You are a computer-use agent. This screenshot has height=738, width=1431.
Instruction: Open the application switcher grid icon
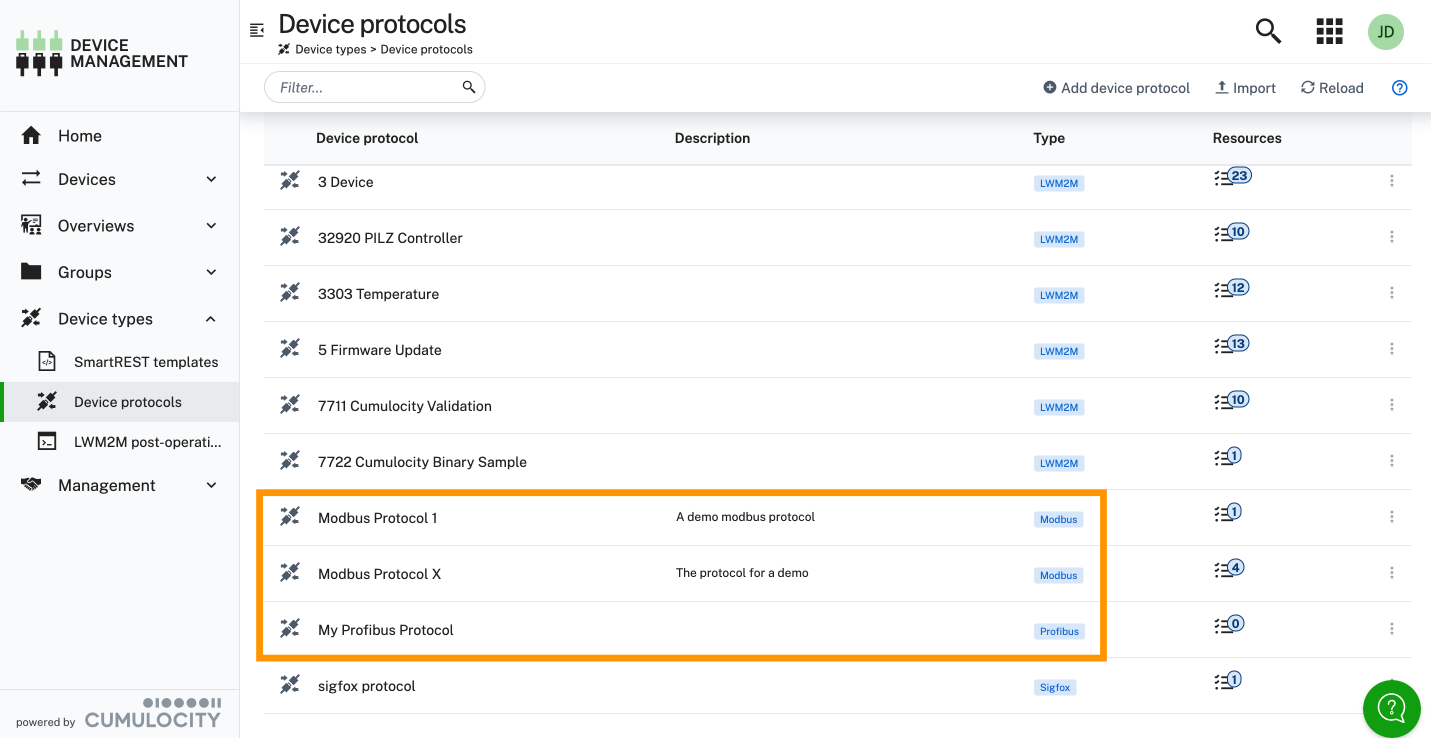coord(1329,31)
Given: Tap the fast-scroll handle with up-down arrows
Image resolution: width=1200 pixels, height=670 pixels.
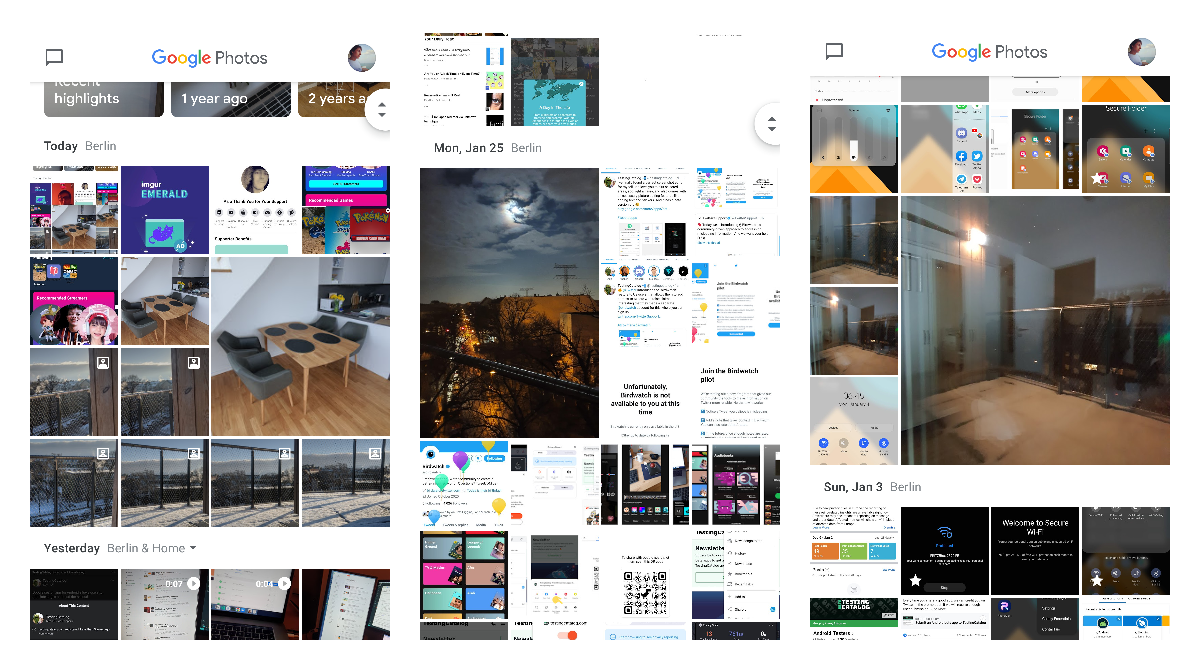Looking at the screenshot, I should [380, 109].
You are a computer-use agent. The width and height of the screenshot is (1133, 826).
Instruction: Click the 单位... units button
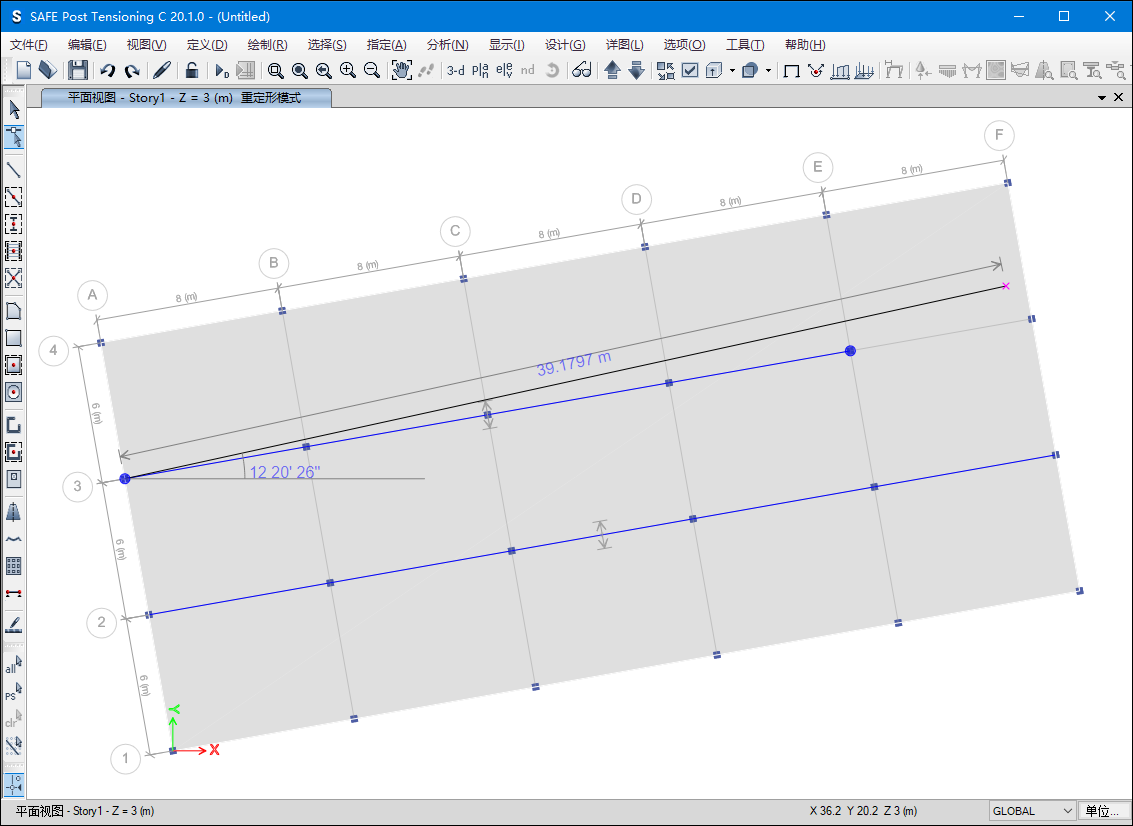coord(1105,811)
━━━━━━━━
Task description: Starting with the line that holds "Image resolution: width=1200", reproduce exactly each line up to and including the last line of the material above, and drop the pictures.

Reply to the task:
Image resolution: width=1200 pixels, height=670 pixels.
Looking at the screenshot, I should [380, 109].
You are a computer-use agent. The width and height of the screenshot is (1133, 826).
Instruction: Click the 单位... units button
coord(1105,811)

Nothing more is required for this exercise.